# START OF EXCERPT
In .NET Core is for and foreach now the same when iterating over an array of valuetypes?

Question

My questions: I'd like to know three things. First, in .NET Core, are "foreach" loops optimized to the same code as "for" loops and is that specific to .NET Core? Looking at the compiled code with ILSpy suggests "foreach" is treated like a for loop.

Secondly I'd like some to know if my tests, using BenchmarkDotNet, are flawed or if it's simply hard to get consistent results using .NET on a desktop. The results had so much variation that I'm not sure that they are all that useful.

Finally I'd like to see if someone could confirm that the best method for iterating over value type arrays, especially arrays of large structs, is using a foreach with a ref iterator variable. Like this:

        var data = this.Data.AsSpan();
        foreach (ref var d in data)
        {
            if (d.Equals(Check))
                ++count;
        }

Some more detail: I'm optimizing some code that needs to iterate over an array of structs. I recalled that I've seen guidance before that a "for" loop is somewhat faster than "foreach". But that guidance is pretty old as seen here. That SO answer is still the first one that comes up but it's 11 years old.

I also noticed this SO answer which is more recent and looks at the new features of .NET core - span and ref variables. But the results where surprising in that "for loops" seemed to be slower.

Given that the results from the 2nd answer seemed to contradict the old guidance I decided to test for myself.

What I thought would be the fastest way to iterate over an array of value types - using pointers - turned out to be the fastest most of the time but not always. And using foreach with a by ref iterator variable turned out to be identical to the pointers in most cases.
# END OF EXCERPT
# START OF DATA LINES
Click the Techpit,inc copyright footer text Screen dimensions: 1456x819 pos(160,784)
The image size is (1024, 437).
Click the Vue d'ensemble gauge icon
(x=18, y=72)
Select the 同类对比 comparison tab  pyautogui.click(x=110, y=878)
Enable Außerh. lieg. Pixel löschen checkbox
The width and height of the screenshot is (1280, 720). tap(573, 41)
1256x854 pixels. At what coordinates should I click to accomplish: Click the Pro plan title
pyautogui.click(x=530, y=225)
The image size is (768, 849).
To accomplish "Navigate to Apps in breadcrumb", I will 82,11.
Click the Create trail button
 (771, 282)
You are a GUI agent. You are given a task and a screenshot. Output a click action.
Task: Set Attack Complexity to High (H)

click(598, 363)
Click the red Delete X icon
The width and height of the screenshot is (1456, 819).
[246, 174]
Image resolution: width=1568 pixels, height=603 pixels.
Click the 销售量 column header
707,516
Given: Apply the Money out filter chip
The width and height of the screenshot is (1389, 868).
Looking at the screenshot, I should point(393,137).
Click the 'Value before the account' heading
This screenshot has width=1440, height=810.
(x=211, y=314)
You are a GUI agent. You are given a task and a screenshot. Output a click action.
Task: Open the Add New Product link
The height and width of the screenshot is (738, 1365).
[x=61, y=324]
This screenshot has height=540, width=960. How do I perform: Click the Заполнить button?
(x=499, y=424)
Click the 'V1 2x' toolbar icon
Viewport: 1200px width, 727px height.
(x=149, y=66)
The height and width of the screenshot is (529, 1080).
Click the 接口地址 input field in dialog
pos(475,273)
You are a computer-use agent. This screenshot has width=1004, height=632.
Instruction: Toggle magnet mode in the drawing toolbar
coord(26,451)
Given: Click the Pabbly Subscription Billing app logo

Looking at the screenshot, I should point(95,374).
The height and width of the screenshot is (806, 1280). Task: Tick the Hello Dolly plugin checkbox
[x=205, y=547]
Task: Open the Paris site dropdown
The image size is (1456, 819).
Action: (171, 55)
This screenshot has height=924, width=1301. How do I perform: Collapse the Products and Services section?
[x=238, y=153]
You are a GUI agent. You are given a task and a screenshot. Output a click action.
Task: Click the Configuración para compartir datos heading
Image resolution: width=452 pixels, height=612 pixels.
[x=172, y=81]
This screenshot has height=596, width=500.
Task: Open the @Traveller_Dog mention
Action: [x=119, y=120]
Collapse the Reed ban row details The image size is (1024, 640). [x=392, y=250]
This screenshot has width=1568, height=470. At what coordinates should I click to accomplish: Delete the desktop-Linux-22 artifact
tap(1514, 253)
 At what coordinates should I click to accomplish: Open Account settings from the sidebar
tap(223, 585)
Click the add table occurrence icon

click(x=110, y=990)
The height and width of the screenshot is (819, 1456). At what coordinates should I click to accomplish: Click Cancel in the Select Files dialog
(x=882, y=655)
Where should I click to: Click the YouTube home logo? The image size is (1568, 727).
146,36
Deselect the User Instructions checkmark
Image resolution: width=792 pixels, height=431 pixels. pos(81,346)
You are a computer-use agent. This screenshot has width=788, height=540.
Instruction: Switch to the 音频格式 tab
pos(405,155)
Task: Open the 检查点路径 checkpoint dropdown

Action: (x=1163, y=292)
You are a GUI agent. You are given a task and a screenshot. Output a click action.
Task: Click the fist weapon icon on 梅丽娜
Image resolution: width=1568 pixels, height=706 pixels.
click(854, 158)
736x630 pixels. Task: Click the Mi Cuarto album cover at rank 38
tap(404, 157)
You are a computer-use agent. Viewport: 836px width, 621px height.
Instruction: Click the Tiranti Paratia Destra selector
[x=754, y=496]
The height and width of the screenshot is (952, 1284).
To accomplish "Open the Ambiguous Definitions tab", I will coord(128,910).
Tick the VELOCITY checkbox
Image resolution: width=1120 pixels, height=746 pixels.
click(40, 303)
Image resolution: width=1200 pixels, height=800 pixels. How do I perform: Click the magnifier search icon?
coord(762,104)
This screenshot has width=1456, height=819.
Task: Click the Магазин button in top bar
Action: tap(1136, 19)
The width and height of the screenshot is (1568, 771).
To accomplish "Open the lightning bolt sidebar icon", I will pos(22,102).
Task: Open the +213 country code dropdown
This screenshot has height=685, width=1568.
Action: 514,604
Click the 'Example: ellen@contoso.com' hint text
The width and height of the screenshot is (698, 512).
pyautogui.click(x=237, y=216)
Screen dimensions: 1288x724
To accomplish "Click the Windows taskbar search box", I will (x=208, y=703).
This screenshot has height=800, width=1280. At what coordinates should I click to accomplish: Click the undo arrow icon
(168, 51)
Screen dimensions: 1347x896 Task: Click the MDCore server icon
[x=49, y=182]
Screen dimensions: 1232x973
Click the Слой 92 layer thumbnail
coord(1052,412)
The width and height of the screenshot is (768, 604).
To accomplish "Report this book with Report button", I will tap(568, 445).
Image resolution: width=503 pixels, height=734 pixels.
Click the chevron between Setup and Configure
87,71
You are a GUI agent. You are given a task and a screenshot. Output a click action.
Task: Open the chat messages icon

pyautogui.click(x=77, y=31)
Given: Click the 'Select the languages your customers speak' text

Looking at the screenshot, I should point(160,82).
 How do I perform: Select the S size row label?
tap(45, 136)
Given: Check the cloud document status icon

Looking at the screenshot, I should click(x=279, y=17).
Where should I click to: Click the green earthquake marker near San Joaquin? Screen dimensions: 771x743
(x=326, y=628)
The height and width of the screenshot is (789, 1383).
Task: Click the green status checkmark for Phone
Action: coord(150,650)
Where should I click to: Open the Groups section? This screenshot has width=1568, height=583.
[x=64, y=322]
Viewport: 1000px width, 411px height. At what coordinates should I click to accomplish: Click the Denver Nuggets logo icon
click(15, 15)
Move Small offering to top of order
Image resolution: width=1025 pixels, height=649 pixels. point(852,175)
# END OF DATA LINES
◆ WORK TO DO:
a. In the .NET loop question, how old is the SO answer that still comes up first?
b. Carry on writing the .NET loop question from the point where it stops.
The listing plays no part in this.

◆ SOLVED TASKS:
a. It is 11 years old.

b.
But the results where not very consistent. I used 10,000 elements for the runs I'm showing. I also used 500,000. The results where still inconsistent with the larger data sizes.

The Code: I skipped the custom enumerator used in the 2nd answer and instead added a while loop using pointers. That looks like this:

    [Benchmark]
    public int RefInc()
    {
        var data = this.Data.AsSpan();
        ref T current = ref MemoryMarshal.GetReference(data);
        int length = data.Length;
        int count = 0;

        while (length > 0)
        {
            if (current.Equals(Check))
                ++count;

            --length;
            current = ref Unsafe.Add(ref current, 1);
        }

        return count;
    }

I thought in theory that this would be the fastest possible way to iterate over an array of value types. Please note I'm in no way suggesting using this type of loop as for and foreach are much more clear. I just wanted a reference point to compare the others against again thinking this would be the fastest I could get.

I'll also include the simple "foreach" benchmark as well as what that method looked like using ILSpy.

    [Benchmark]
    public int ForEach()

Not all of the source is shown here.